Educational Resources and Special Education

An Analysis of Controversy

©2000 Thomas C. Burnheimer

Link to related article:
Two conceptions of Justice

ABSTRACT

Special Education is governed by federal and state regulations that entitle any student with a disability to a free and appropriate public education in the least restrictive environment. Meanwhile, the local public generally attempts to resist tax increases to fund education. These stakeholders in public education continue to be concerned about the imbalance in the allocation of educational resources between the regular and special education populations. When comparing costs on a per pupil basis, it often is the case that the student requiring special education services will need financial, personnel and administrative resources that will cost the district more than those necessary to educate the student in the regular education program. This paper will attempt to analyze this controversy and examine some of the different philosophical perspectives regarding "fairness" in the provision of resources to special education programs.

OUTLINE

HISTORICAL BACKGROUND

With the signing by President Ford of the Education for All Handicapped Children Act of 1975 (Education for All Handicapped Children Act of 1975, 20 U. S. C. §1401 et seq., 1974), the federal government first put upon states the responsibility of providing an appropriate public education for children with disabilities. This was the first time funds were made available to states to assist in the development of educational programs for handicapped students.

Prior to the passage of the Education of the Handicapped Act, children with disabilities, when they were allowed to attend public schools often were provided with an education that was not appropriate to their unique needs. Frequently students with special education needs were removed from the regular education classroom and educated separately, often in separate schools (Zenick, 1999).

Recognizing the need for a national solution, Congress enacted the first legislation that attempted to address educational issues for children with disabilities, the Education for All Handicapped Children Act (Education for All Handicapped Children Act of 1975, 20 U. S. C. §1401 et seq., Public Law 94-142, 1975). This law guaranteed all children with disabilities, ages 3 through 21, the right to a Free, Appropriate Public Education (FAPE) in the least restrictive environment.

While there are many ways to consider the purposes of public education, Feinberg and Soltis (1992) discuss a Functionalist perspective, which holds that role of the school is to prepare students for adult participation in the social, political and economic institutions of society. Examining purpose from a Marxist perspective, schools are one of the vehicles by which the privileged class is able to maintain status and control over subordinate groups. The 1954 Brown v. The Topeka Kansas Board of Education United States Supreme Court decision became the starting point of special education law. Although the Brown decision addressed practice of segregating students by race, rather than by some type of disabling condition, Howe and Mirmanotes (1992) report that the court did emphasize that "among the important goods to be justly distributed in a modern society is education, largely because it serves as the gateway to other goods such as income, employment and self-respect" (p. 36).

ANALYSIS OF THE CONTROVERSY

As discussed in Clabaugh and Rozycki (1997), when analyzing a controversy, one must consider whether or not the dispute is fundamental. In other words, can the controversy be framed in a question that will have a yes or no answer? In this particular controversy, the question to be answered is "Should proportionally more resources be dedicated to special education students than are dedicated to regular education students?" Teachers, parents, administrators, legislators and advocates have been concerned for a number of years about the imbalance between regular education and special education with regards to disproportionate consumption of financial, personnel and administrate resources. These different factions are constantly in disagreement with each other as to the fairness regarding this distribution of resources. If money were no object, there would be no controversy, as the needs of all students could be addressed without hesitation.

════════════════

TASK INSTRUCTIONS:
1. Answer these about the special education text:
(a) Which president signed the Education for All Handicapped Children Act of 1975?
(b) Which ages of children with disabilities did that law cover?
(c) Which 1954 Supreme Court decision became the starting point of special education law?
2. Rewrite the entries as a numbered list, from the line containing "Open the 连接" through the line containing "This screenshot has height=650, width=1322.", inclusive, with blank lines dropped.

════════════════

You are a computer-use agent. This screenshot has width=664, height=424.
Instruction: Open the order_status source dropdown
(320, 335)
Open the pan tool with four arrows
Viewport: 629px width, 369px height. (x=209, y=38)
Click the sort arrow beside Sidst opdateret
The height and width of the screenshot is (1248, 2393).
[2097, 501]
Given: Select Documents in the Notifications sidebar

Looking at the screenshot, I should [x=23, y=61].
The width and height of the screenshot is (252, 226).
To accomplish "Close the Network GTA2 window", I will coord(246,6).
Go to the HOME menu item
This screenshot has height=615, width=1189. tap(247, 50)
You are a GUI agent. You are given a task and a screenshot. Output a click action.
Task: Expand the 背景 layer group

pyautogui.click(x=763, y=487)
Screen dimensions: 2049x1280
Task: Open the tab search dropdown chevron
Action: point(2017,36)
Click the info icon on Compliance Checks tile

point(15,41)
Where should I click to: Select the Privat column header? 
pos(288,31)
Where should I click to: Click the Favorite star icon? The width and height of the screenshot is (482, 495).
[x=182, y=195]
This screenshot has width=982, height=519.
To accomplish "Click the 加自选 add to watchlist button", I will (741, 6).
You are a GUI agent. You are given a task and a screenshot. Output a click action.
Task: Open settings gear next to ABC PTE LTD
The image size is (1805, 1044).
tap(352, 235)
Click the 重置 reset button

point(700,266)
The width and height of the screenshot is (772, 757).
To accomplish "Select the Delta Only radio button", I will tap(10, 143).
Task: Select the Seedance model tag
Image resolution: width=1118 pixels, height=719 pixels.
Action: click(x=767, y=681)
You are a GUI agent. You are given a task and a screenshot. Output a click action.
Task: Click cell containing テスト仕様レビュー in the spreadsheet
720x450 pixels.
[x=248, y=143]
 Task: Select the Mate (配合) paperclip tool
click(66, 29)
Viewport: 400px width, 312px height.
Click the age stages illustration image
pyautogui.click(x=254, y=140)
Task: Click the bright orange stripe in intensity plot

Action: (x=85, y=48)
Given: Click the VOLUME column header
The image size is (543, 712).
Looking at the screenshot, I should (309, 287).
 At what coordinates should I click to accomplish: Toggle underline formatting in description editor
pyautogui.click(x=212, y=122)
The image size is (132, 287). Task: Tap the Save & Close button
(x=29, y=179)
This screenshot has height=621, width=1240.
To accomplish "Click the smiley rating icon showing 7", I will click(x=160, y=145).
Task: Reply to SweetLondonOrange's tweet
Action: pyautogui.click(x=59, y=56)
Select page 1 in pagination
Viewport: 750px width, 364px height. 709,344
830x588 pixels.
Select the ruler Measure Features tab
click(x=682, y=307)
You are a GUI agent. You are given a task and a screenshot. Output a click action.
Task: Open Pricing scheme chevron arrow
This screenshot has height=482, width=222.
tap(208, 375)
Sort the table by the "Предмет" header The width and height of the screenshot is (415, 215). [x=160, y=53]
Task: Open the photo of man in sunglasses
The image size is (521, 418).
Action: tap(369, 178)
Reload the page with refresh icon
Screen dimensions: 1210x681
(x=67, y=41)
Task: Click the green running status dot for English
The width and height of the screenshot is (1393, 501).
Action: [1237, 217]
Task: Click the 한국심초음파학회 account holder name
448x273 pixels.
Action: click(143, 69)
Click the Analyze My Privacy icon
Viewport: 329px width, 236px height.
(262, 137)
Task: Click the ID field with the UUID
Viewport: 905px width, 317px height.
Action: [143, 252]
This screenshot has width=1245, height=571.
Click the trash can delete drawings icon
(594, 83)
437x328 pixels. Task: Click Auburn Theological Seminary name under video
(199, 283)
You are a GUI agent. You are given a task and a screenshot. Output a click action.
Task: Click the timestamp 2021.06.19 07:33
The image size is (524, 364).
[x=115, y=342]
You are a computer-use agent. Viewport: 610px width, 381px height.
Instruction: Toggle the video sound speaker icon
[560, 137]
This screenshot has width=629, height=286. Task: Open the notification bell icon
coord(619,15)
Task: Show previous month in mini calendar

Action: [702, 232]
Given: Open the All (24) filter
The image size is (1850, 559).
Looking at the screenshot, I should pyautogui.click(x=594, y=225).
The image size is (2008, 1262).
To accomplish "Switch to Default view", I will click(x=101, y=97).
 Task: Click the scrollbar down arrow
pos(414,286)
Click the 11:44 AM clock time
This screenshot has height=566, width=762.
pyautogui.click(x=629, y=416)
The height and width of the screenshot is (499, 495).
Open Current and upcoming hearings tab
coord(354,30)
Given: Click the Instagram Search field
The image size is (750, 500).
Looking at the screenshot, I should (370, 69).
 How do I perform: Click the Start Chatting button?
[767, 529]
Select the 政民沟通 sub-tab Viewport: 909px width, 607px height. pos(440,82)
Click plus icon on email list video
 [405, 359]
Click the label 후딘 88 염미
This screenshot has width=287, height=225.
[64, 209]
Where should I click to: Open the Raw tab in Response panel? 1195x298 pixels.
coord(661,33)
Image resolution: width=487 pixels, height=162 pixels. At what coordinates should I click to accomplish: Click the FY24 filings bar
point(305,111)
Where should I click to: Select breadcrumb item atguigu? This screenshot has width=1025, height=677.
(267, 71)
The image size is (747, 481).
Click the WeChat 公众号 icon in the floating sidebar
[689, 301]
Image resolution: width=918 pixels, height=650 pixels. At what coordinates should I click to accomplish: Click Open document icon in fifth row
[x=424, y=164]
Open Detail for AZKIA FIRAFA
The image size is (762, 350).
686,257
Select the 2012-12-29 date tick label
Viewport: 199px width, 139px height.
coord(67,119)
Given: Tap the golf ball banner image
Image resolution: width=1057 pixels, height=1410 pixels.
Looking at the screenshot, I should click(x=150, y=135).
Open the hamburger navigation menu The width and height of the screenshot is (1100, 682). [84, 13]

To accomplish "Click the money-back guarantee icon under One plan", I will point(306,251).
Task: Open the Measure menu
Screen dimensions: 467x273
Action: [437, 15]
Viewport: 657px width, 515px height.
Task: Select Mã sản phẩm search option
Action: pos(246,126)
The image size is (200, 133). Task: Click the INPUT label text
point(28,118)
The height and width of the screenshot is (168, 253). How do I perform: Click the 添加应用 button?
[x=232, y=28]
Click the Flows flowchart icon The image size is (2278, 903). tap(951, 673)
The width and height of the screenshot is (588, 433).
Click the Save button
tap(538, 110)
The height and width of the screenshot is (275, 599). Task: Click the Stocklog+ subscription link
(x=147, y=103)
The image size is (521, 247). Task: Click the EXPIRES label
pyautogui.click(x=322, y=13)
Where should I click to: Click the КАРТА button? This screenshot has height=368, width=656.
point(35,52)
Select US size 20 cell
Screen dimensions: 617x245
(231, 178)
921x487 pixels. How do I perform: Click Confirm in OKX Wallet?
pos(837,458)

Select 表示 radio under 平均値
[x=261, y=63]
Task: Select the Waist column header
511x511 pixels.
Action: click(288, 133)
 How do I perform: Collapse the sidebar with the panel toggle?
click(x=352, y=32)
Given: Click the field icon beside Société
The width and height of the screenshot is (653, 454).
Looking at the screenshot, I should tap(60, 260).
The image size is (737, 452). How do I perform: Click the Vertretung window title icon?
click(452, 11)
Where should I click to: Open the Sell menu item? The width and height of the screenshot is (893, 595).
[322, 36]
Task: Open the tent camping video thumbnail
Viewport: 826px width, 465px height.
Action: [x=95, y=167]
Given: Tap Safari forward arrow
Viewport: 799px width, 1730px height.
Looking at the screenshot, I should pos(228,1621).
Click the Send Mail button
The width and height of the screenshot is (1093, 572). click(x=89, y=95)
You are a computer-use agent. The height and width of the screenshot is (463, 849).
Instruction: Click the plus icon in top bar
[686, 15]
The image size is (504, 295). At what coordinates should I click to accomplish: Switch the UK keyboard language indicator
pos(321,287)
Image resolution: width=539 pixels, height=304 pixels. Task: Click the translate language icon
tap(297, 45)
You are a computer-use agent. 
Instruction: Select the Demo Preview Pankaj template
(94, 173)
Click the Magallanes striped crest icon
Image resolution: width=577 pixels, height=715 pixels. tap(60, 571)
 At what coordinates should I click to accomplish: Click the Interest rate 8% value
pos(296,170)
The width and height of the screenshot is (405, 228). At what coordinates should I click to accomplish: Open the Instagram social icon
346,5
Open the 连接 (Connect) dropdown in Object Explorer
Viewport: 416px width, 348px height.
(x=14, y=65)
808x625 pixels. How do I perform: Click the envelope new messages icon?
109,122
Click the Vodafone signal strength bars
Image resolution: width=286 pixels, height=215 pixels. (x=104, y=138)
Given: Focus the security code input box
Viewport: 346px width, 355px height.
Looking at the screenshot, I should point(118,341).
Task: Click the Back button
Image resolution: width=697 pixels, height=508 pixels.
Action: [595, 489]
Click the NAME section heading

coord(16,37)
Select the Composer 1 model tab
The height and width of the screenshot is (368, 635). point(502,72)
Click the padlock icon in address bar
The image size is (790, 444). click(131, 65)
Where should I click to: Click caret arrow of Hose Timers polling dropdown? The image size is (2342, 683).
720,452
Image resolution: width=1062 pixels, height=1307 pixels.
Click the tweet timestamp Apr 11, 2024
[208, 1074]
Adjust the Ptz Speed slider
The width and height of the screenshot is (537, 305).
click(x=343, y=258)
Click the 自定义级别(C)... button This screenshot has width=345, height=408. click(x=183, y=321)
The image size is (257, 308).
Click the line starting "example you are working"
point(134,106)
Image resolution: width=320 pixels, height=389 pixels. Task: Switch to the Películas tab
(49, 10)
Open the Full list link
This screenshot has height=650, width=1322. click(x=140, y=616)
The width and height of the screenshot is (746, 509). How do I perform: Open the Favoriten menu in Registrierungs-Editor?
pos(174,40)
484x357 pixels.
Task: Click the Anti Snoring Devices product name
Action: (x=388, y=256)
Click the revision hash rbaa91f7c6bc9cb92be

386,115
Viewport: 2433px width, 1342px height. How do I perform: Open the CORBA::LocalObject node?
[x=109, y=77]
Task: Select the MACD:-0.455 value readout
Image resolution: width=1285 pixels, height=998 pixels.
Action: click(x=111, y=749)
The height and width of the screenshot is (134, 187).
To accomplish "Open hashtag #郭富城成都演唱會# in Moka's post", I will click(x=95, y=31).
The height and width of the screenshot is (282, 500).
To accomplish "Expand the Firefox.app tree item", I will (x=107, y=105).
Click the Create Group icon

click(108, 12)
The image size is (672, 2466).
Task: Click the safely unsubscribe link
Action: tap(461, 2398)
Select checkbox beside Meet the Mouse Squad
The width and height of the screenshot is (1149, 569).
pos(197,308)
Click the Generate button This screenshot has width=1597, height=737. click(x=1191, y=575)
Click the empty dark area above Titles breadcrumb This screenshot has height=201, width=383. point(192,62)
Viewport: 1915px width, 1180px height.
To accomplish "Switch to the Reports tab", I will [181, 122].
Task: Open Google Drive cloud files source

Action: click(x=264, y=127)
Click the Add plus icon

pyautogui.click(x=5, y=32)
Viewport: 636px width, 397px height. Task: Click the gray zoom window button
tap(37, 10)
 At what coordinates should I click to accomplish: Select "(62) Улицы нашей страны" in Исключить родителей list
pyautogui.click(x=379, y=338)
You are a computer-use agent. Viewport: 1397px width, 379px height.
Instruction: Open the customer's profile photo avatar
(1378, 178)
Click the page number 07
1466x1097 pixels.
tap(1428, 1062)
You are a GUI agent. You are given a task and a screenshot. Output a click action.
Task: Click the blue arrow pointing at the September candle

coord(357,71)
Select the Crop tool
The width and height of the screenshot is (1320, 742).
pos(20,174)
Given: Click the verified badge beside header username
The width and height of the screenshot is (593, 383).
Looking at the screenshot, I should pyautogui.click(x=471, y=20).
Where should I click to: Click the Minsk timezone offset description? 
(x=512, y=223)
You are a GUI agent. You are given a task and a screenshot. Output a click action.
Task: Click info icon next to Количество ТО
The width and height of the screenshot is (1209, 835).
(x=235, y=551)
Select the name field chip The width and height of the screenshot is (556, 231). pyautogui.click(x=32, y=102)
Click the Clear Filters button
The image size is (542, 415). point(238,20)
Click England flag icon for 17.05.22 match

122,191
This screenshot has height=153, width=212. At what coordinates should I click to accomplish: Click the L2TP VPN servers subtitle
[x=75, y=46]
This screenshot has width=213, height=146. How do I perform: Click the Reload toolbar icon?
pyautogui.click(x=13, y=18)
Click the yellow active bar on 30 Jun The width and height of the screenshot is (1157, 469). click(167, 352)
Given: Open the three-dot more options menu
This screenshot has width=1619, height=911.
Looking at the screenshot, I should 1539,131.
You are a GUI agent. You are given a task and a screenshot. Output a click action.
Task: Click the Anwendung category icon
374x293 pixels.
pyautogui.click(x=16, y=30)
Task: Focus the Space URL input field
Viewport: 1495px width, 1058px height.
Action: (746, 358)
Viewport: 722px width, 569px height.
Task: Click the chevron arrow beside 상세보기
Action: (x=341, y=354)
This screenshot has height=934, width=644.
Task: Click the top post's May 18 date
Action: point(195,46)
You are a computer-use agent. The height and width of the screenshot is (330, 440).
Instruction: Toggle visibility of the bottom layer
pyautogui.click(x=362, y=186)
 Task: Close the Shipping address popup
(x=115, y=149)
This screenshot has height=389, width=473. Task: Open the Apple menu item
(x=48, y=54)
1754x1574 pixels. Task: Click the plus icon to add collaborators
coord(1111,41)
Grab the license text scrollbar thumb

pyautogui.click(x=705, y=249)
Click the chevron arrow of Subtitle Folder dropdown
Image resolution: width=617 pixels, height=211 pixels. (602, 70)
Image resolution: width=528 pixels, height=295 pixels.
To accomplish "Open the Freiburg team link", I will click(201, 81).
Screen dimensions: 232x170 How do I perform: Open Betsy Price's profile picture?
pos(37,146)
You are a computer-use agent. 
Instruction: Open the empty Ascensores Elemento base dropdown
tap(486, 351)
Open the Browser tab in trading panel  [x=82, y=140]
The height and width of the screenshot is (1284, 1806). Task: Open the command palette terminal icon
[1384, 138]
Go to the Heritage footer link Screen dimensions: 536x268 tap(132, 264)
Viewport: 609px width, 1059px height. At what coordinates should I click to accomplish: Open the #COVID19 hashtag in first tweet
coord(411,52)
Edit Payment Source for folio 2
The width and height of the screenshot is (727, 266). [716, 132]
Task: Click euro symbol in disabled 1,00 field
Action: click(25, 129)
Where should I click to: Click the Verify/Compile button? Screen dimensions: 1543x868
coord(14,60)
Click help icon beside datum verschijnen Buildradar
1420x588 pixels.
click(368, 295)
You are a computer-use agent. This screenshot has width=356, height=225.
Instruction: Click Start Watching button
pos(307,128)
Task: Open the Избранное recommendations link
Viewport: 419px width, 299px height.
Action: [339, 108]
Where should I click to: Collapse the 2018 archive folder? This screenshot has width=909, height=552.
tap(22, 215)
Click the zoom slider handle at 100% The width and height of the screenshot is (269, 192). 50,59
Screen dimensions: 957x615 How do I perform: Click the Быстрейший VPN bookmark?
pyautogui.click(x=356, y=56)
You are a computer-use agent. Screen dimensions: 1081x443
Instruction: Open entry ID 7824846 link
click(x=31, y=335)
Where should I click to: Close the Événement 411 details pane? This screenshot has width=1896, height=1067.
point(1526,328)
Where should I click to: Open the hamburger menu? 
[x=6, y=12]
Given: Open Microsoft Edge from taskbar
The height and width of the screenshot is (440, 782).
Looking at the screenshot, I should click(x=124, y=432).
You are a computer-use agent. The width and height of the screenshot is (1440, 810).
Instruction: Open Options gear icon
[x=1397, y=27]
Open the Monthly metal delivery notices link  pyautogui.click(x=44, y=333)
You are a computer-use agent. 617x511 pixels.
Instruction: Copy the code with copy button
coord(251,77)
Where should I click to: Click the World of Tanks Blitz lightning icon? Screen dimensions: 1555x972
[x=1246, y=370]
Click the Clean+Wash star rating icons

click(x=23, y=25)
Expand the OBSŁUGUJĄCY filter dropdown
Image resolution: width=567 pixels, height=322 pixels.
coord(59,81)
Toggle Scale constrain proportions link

════════════════

TASK-BY-TASK RESULTS:
1.
(a) President Ford
(b) Ages 3 through 21
(c) Brown v. The Topeka Kansas Board of Education

2.
1. Open the 连接 (Connect) dropdown in Object Explorer
2. Viewport: 416px width, 348px height.
3. (x=14, y=65)
4. 808x625 pixels. How do I perform: Click the envelope new messages icon?
5. 109,122
6. Click the Vodafone signal strength bars
7. Image resolution: width=286 pixels, height=215 pixels. (x=104, y=138)
8. Given: Focus the security code input box
9. Viewport: 346px width, 355px height.
10. Looking at the screenshot, I should point(118,341).
11. Task: Click the Back button
12. Image resolution: width=697 pixels, height=508 pixels.
13. Action: [595, 489]
14. Click the NAME section heading
15. coord(16,37)
16. Select the Composer 1 model tab
17. The height and width of the screenshot is (368, 635). point(502,72)
18. Click the padlock icon in address bar
19. The image size is (790, 444). click(131, 65)
20. Where should I click to: Click caret arrow of Hose Timers polling dropdown? The image size is (2342, 683).
21. 720,452
22. Image resolution: width=1062 pixels, height=1307 pixels.
23. Click the tweet timestamp Apr 11, 2024
24. [208, 1074]
25. Adjust the Ptz Speed slider
26. The width and height of the screenshot is (537, 305).
27. click(x=343, y=258)
28. Click the 自定义级别(C)... button This screenshot has width=345, height=408. click(x=183, y=321)
29. The image size is (257, 308).
30. Click the line starting "example you are working"
31. point(134,106)
32. Image resolution: width=320 pixels, height=389 pixels. Task: Switch to the Películas tab
33. (49, 10)
34. Open the Full list link
35. This screenshot has height=650, width=1322. click(x=140, y=616)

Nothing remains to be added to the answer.